__Text__.
-----

Kinoma Releases Kinoma Media Album

Kinoma has released a new Kinoma Media Album, which has been jointly created by Kinoma and Tribeworks. The new software allows users to assemble videos, photos, and sounds on a PC and deliver them to Palm OS 5 handhelds as an interactive media album.

Consumers can assemble customized albums of digital photos, video, and music for their handheld without worrying about compression ratios or frame rates. Kinoma Media Album imports your media so all you have left to do is drag and drop your files to create albums with synchronized sound.

For business professionals, Kinoma Media Album is the fastest way to create a handheld "elevator pitch". KMA allow business professionals to combine digital video, audio, and still images into a single interactive multimedia presentation using existing marketing materials. User defined themes allow further integration of your company's look and feel.

"We believe Kinoma Media Album is a product that truly leverages the ease-of-use of Palm OS and allows end users to create and organize visual content running on Palm Powered devices," said Larry Berkin, Director of Developer Marketing, PalmSource, Inc.

-----

__Data extract__.
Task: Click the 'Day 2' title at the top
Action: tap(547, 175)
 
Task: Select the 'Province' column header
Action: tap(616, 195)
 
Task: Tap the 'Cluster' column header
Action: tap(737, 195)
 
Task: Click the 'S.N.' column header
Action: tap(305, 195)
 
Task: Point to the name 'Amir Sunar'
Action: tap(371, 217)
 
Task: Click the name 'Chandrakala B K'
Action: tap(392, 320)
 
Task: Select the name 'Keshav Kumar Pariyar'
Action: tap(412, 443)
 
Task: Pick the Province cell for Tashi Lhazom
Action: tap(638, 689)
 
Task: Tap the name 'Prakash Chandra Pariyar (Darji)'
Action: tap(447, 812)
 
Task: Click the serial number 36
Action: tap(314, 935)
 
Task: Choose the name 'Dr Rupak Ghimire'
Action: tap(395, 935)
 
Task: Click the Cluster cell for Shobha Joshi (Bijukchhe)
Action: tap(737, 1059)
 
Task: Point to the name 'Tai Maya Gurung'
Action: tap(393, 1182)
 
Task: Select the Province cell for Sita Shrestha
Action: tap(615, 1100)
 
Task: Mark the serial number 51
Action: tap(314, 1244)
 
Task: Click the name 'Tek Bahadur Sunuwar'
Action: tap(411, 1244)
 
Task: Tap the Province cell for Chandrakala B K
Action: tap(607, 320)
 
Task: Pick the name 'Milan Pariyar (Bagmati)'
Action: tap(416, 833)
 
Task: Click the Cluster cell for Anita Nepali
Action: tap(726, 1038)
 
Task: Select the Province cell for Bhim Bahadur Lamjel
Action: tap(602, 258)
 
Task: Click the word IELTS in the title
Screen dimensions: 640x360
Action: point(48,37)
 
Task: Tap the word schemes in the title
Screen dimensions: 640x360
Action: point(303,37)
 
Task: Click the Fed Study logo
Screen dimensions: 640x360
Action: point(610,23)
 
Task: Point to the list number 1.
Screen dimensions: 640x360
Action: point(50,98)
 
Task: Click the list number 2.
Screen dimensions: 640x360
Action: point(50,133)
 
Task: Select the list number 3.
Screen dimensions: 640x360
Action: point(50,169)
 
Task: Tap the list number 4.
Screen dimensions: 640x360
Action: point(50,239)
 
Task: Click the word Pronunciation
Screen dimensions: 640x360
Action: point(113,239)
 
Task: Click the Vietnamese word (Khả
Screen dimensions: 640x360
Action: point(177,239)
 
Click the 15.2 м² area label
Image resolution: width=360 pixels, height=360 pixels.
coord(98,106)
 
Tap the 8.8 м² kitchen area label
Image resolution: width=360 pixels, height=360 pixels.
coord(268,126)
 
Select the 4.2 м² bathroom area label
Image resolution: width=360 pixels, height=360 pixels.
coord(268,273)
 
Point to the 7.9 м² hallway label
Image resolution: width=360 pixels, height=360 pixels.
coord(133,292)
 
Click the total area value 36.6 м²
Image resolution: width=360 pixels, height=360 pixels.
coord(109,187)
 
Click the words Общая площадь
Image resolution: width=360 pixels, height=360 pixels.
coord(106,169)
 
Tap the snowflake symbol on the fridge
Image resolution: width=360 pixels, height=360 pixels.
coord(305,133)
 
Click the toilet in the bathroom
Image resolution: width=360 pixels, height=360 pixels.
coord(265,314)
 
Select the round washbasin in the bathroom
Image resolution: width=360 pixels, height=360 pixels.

-----

Write out the entire Kinoma Media Album announcement again, word for word, with nothing changed, added, or left out.

__Exercise result__.
Kinoma Releases Kinoma Media Album

Kinoma has released a new Kinoma Media Album, which has been jointly created by Kinoma and Tribeworks. The new software allows users to assemble videos, photos, and sounds on a PC and deliver them to Palm OS 5 handhelds as an interactive media album.

Consumers can assemble customized albums of digital photos, video, and music for their handheld without worrying about compression ratios or frame rates. Kinoma Media Album imports your media so all you have left to do is drag and drop your files to create albums with synchronized sound.

For business professionals, Kinoma Media Album is the fastest way to create a handheld "elevator pitch". KMA allow business professionals to combine digital video, audio, and still images into a single interactive multimedia presentation using existing marketing materials. User defined themes allow further integration of your company's look and feel.

"We believe Kinoma Media Album is a product that truly leverages the ease-of-use of Palm OS and allows end users to create and organize visual content running on Palm Powered devices," said Larry Berkin, Director of Developer Marketing, PalmSource, Inc.